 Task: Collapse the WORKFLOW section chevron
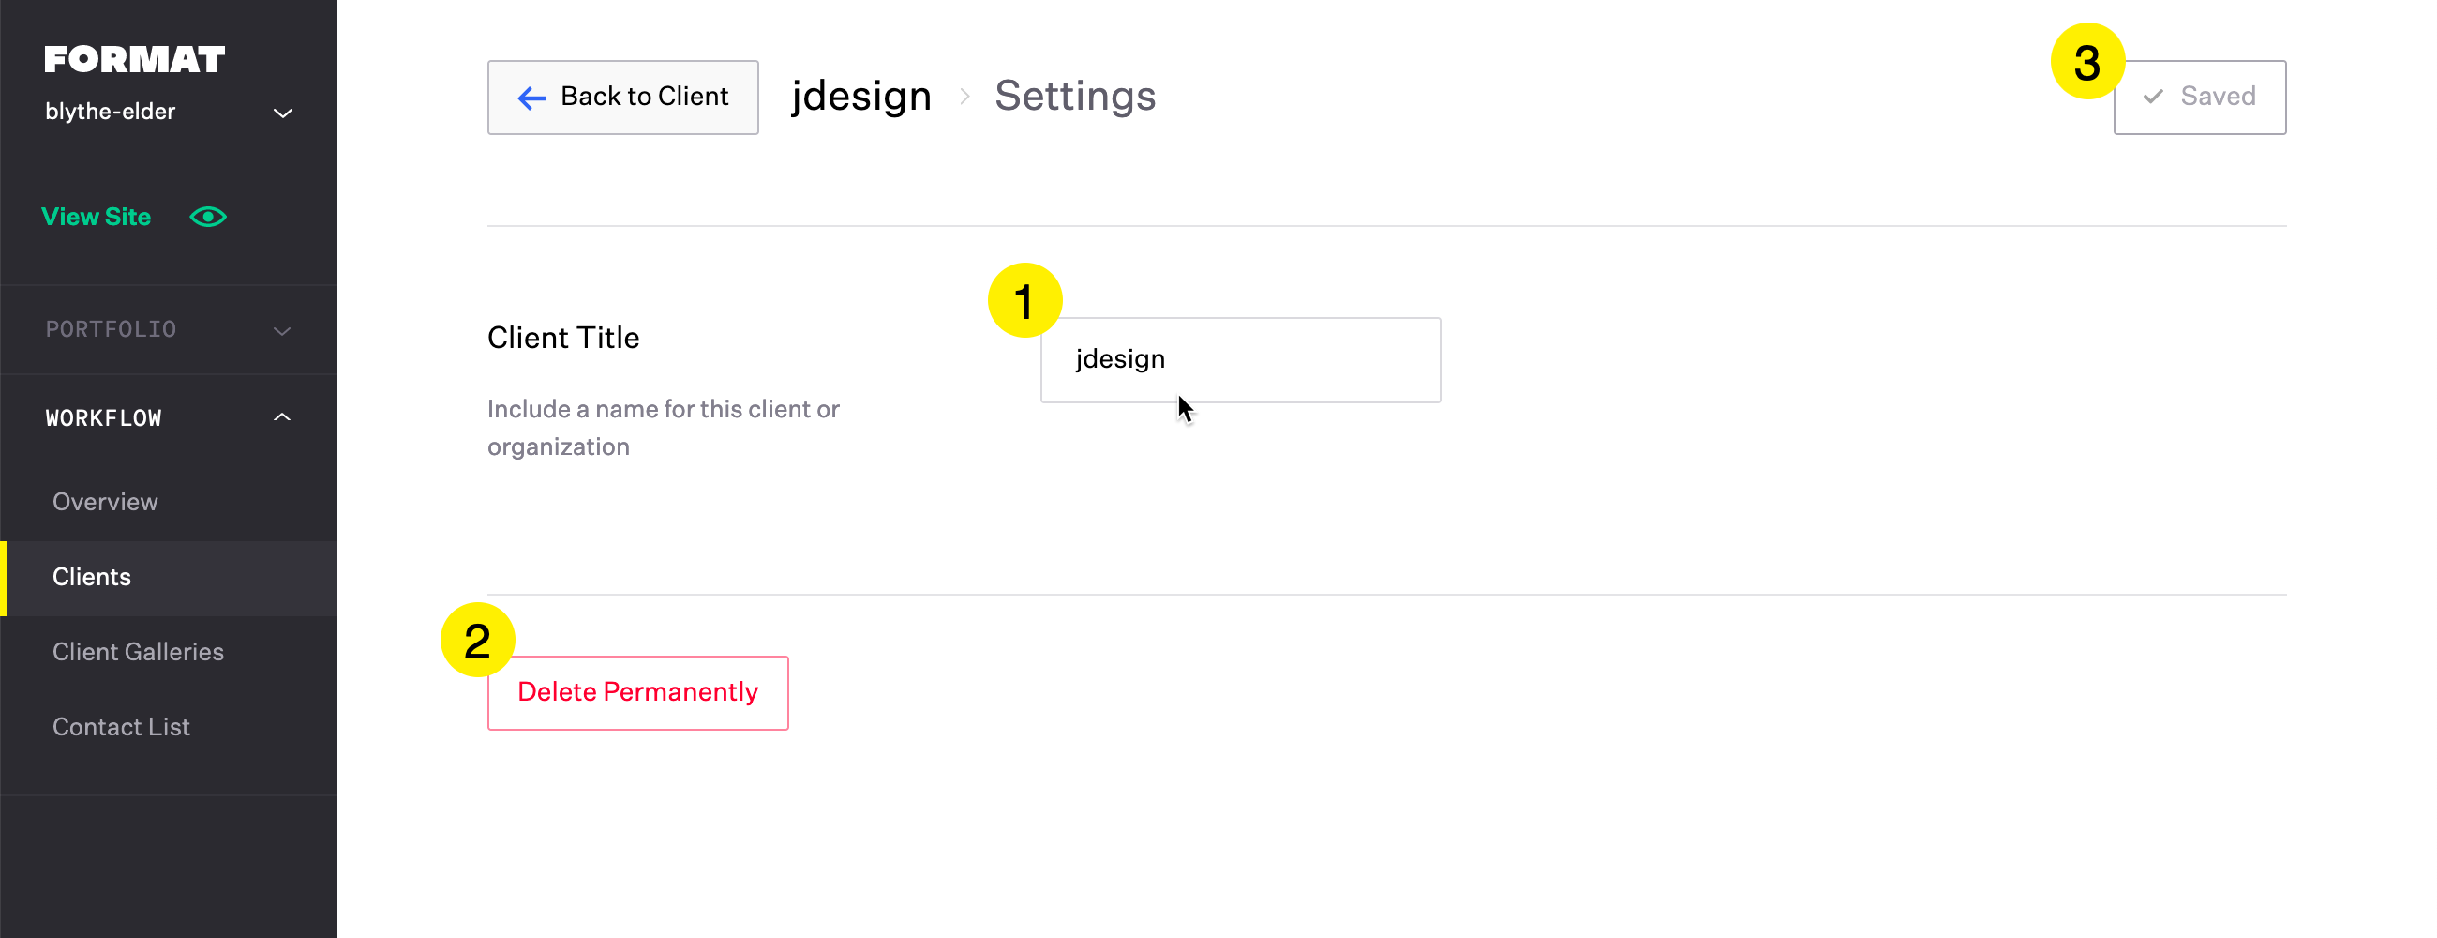[x=282, y=417]
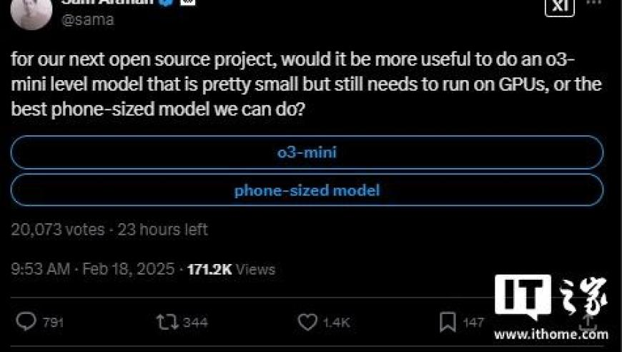Open the @sama handle link
Screen dimensions: 622x352
(88, 19)
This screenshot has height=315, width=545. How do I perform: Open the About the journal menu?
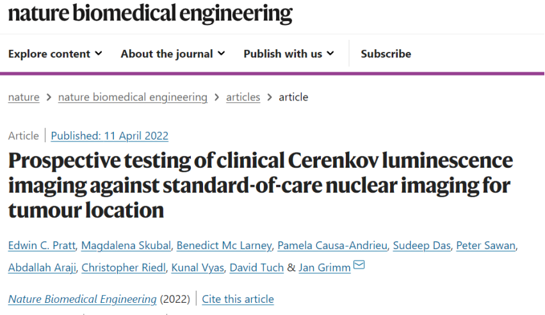(x=173, y=54)
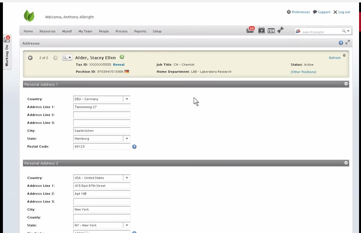Click the green arrow icon beside Stacey Ellen
Viewport: 361px width, 233px height.
[x=122, y=57]
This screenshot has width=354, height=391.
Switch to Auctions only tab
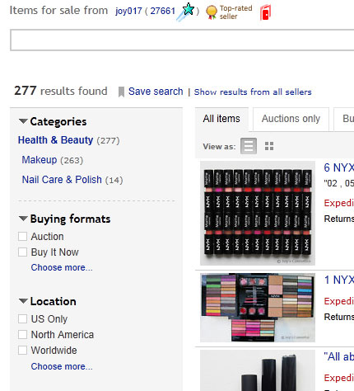tap(291, 119)
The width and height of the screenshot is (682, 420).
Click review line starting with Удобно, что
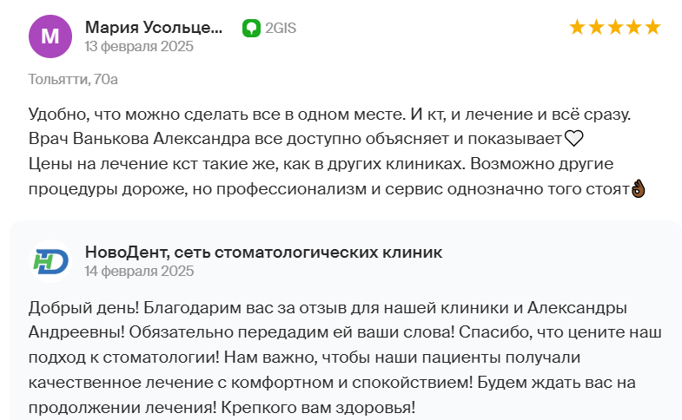click(x=329, y=115)
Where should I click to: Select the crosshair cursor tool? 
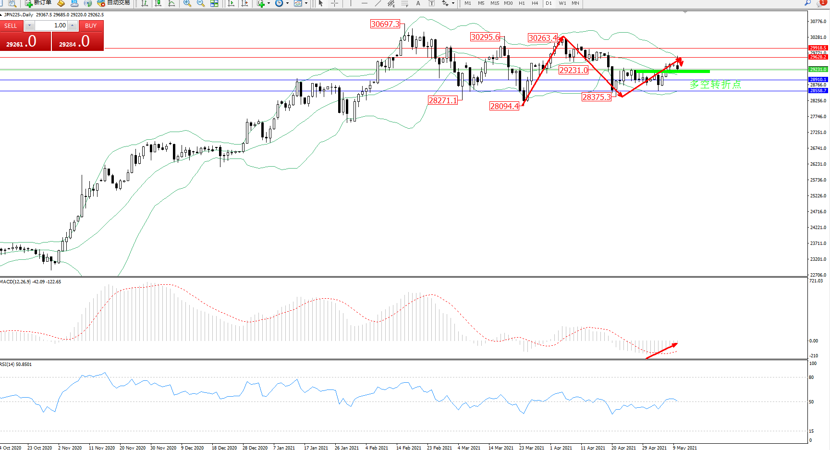click(x=334, y=3)
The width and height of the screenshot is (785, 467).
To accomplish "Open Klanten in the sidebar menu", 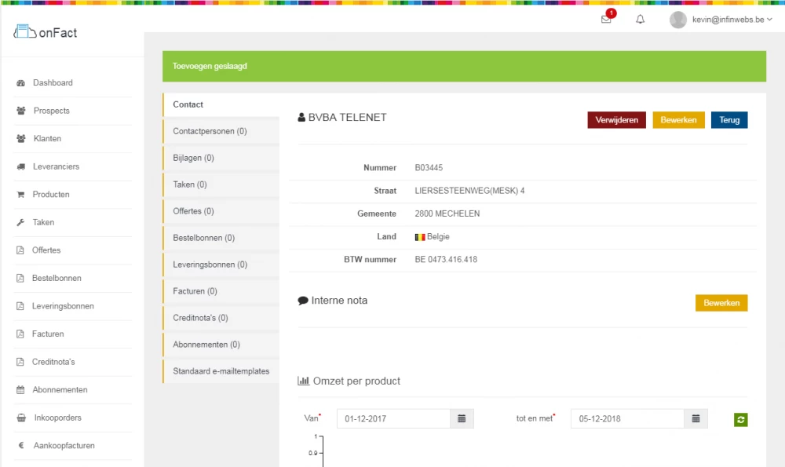I will (47, 139).
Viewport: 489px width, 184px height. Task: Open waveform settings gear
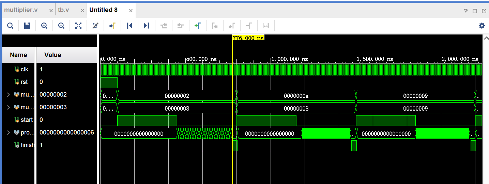pos(482,26)
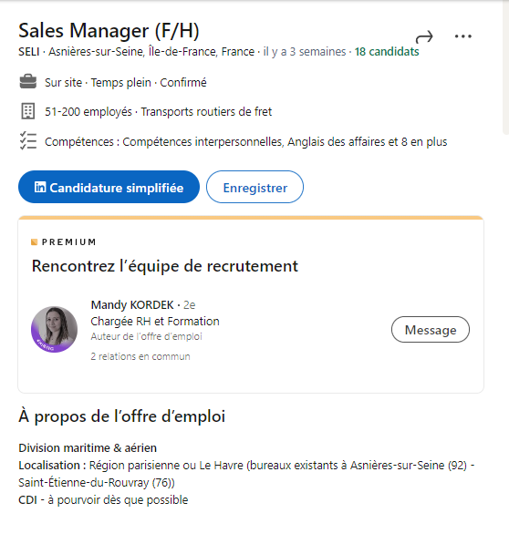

** Aim of the exercise **
Please output the lines from the line that holds "Viewport: 489px width, 184px" through the final line of the material above, both included. Each line must match exactly, and pictures must be excluded.

** Finished task **
Viewport: 489px width, 184px height. Task: Open waveform settings gear
pos(482,26)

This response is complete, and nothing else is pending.